Second-seeded Andy Roddick continued to steamroll his opponents in his quest to repeat his U.S. Open title, making it into the quarterfinals with an ace on match point, erasing No. 18 Tommy Robredo in straight sets, 6-3, 6-2, 6-4, on Tuesday.

Roddick has played the minimum number of sets in the tournament, picking off both seeded players he has faced easily. In each of his previous matches, Roddick lost no more than seven games; he dropped nine to Robredo.

Almost even in unforced errors, Roddick made the difference, as usual, on a serve that topped out at 149 mph, slamming 11 aces. Roddick also cleaned up with 36 winners in the match.

"I played solid, you know," Roddick said. "I'm serving well. I'm breaking a lot. . . . I feel like I'm returning pretty well. I'm moving well. You know, I feel good right now. But the next match is going to be totally different than the four I've played so far, you know. It's going to be a lot of serving."

In the quarterfinals, Roddick is set to play Sweden's Joachim Johansson, the 28th seed, after Johansson beat Michael Llodra, 6-2, 6-3, 6-2, on Tuesday afternoon.

In the day's first match, Lleyton Hewitt continued his strong play of late -- he won his last two tournaments, including the Legg Mason Tennis Classic, coming into the Open -- with a straight-set victory, 6-4, 6-2, 6-2, over Karol Beck to move into the quarterfinals, where he will face the rejuvenated Tommy Haas.

Beck faltered on his own serve and never broke Hewitt, not taking advantage of any of the five chances he had.
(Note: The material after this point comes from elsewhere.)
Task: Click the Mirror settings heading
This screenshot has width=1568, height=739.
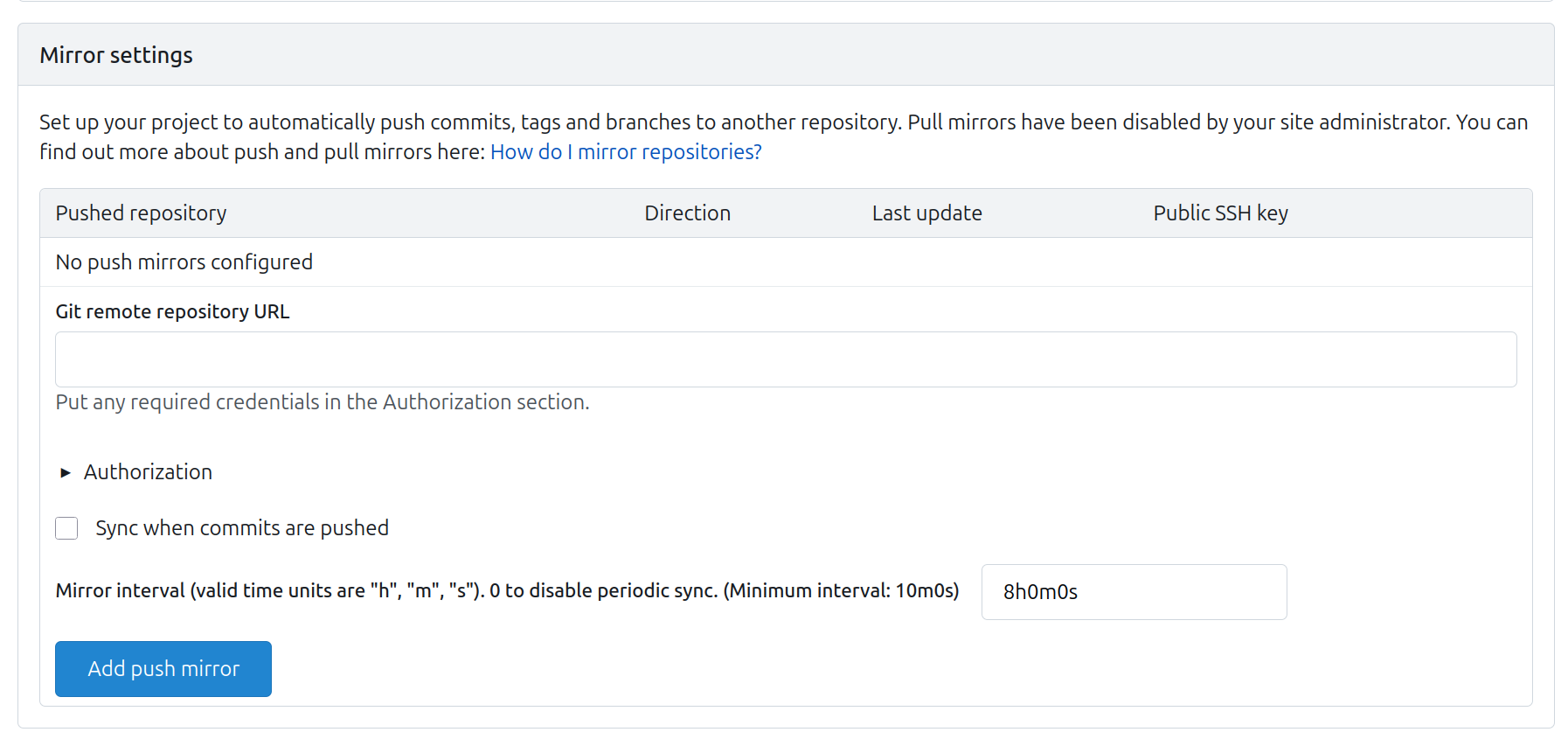Action: click(x=116, y=55)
He also collected 38 unforced errors and seven double faults.

"The first set today the guy played pretty good tennis, I think," Hewitt said of the 72nd-ranked Beck. "Didn't make a lot of mistakes out there. You know, I tried to step it up at 4-all [in the first set], played a good game to break. After that he sort of went away a little bit. I put a lot of pressure on his service games."

Hewitt extended his winning streak to 14 matches. His last loss was to Andre Agassi in the final of a tournament in Cincinnati, just a week before his run to the Legg Mason title.

Hewitt's next opponent, Haas, took out 18-year-old Tomas Berdych in the fourth round, 7-6 (8-6), 6-1, 7-5. Haas struggled a bit through a tight first set, but took control in the second and simply outlasted Berdych in the third.

After missing all of 2003 with shoulder trouble, including two surgeries, Haas has regained some of the form that led to him to the No. 2 ranking in 2002, winning two singles titles this year and now reaching the quarterfinals of the Open.

"Tommy is a class player," Hewitt said. "You know I've got to do small things maybe a little bit different, you know, against Tommy than you do against guys ranked 50 or something in the world. He's a class player who's been in the top five players in the world before."